Re: Verify certificate using subordinate ca

2009-09-02 Thread Serge Fonville
Wat exactly are the applications you use, are they compiled against
openssl libraries?

On Wed, Sep 2, 2009 at 11:49 AM, Yin, Ben 1. (NSN - CN/Cheng
Du)ben.1@nsn.com wrote:
 Yes. When server send certificate signed by sub ca to client. How client can 
 verify it only use sub ca. would you please show me the client side code? :-) 
  Thanks.


 Br

 Ben

 -Original Message-
 From: owner-openssl-us...@openssl.org 
 [mailto:owner-openssl-us...@openssl.org] On Behalf Of ext Serge Fonville
 Sent: Wednesday, September 02, 2009 12:43 PM
 To: openssl-users@openssl.org
 Subject: Re: Verify certificate using subordinate ca

 Everytime an application connects to an ssl-enabled server the
 certificate chain is verified.

 On Wed, Sep 2, 2009 at 11:37 AM, Yin, Ben 1. (NSN - CN/Cheng
 Du)ben.1@nsn.com wrote:
 Hi,

 What's you mean If your client application supports that, do you mean I do 
 the verify by client itself, don't use openssl default verify functionality?


 Br

 Ben

 -Original Message-
 From: owner-openssl-us...@openssl.org 
 [mailto:owner-openssl-us...@openssl.org] On Behalf Of ext Serge Fonville
 Sent: Wednesday, September 02, 2009 11:59 AM
 To: openssl-users@openssl.org
 Subject: Re: Verify certificate using subordinate ca

 If your client application supports that, it could be done. but no
 standard compliant application allows that to my knowledge.

 On Wed, Sep 2, 2009 at 10:35 AM, Yin, Ben 1. (NSN - CN/Cheng
 Du)ben.1@nsn.com wrote:
 Hi Serge,

 Maybe we can put the root ca into the verification chain if I can prove the 
 verfiy certificate using only sub ca is impossible. But before that, do you 
 know if it's possible to verfiy certificate without root ca? Thanks.


 Br

 Ben

 -Original Message-
 From: owner-openssl-us...@openssl.org 
 [mailto:owner-openssl-us...@openssl.org] On Behalf Of ext Serge Fonville
 Sent: Wednesday, September 02, 2009 11:28 AM
 To: openssl-users@openssl.org
 Subject: Re: Verify certificate using subordinate ca

 How do you think compromising a CA would occur, because a CA could
 only becom compromised when someone leaks the key for that specific CA
 And if it happens once, it will likely happen twice. And I hope in
 your best interest, you are not distributing keys to terminals.

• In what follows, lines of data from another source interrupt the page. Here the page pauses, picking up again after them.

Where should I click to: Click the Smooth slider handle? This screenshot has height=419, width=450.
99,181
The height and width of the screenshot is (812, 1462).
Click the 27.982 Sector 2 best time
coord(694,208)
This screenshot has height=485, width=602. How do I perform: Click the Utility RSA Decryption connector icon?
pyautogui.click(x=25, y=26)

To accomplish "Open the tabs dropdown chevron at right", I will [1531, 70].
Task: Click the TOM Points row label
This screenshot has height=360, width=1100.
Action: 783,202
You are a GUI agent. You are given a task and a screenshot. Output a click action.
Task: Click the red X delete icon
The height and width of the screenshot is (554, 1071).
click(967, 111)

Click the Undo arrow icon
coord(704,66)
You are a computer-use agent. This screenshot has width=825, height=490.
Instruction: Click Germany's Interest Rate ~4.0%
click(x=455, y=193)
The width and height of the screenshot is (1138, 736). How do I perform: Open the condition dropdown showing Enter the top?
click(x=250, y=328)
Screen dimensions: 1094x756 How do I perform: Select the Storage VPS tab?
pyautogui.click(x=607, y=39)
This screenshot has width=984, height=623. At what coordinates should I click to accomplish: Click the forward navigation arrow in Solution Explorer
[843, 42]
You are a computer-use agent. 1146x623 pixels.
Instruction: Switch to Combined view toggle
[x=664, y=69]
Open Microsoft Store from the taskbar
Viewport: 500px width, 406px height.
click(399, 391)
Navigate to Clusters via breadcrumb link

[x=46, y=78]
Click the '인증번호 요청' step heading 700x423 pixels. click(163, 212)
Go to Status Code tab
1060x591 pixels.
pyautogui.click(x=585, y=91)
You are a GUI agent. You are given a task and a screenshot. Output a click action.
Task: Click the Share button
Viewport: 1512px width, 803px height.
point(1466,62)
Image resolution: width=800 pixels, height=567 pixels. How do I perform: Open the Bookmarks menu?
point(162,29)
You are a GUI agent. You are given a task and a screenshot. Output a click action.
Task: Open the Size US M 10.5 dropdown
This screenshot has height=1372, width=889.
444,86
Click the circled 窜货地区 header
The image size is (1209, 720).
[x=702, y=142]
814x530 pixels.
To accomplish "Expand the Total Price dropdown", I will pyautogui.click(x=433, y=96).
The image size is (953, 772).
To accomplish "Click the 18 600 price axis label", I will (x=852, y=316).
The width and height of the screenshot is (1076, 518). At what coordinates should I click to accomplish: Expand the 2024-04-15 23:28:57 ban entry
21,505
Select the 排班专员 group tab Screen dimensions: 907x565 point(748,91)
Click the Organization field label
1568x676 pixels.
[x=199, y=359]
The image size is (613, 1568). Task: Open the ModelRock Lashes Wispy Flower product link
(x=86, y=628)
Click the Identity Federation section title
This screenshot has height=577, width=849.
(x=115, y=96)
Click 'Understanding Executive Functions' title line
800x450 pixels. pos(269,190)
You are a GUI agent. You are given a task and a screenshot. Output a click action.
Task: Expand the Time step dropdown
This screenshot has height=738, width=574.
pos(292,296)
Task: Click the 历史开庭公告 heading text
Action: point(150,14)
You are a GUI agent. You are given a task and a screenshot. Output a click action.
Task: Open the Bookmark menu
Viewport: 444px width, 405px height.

 Also, if you need to copy a file to 1000^2 terminals, use a script.
 I assume you have a list of all these terminals (otherwise you have a
 serious problem)

 I assume you are using server certificates and client certificates.
 with these there corresponds a CRL, this crl can be automatically used
 by any clientapplication that uses a certificate issued by any CA

 Bacically, are you distributing keys to terminals?

 Regards,

 Serge Fonville

 On Wed, Sep 2, 2009 at 8:21 AM, Yin, Ben 1. (NSN - CN/Cheng
 Du)ben.1@nsn.com wrote:
 OK, regarding the CA deploy, such as, we have a one root ca and 1000 sub 
 ca signed by root ca. and each sub ca used as ca by 1000 terminals.so the 
 total network size is 1000*1000. All our ca, including root ca and sub ca, 
 was stored offline. I need copy sub ca to terminal it was used. So if one 
 of sub ca was compromised, what I need to do is sign a new sub ca using 
 root ca and copy it to 1000 terminal where sub ca has been compromised. 
 And if root ca was compromised, I need to re-deploy CA on 1000*1000 
 terminal mannuly. That is why I want to keep root ca out of the chain. And 
 only using sub ca and certificate to do the verification.  Dose it 
 possible? It seems that openssl always try to find the issuer of sub ca 
 during tht chain verification because it wasn't self signed root ca.


 Br

 Ben

 -Original Message-
 From: owner-openssl-us...@openssl.org 
 [mailto:owner-openssl-us...@openssl.org] On Behalf Of ext Serge Fonville
 Sent: Tuesday, September 01, 2009 5:14 PM
 To: openssl-users@openssl.org
 Subject: Re: Verify certificate using subordinate ca

 I don't see your problem honestly. Figuring out a private key is close
 to impossible.
 And stealing it, well, that is more related to security itself than to
 the actual key being secure or not.

 From what I understand, a chain works somewhat like this

 you
 --peter
 john
 --carl

 You talk to peter, peter is trusted by john, john is trusted by carl,
 you trust carl
 Say if you were to obsolete carl in this chain (by trusting john) john
 would then become the root
 If this is the case, why would you want to have carl at all?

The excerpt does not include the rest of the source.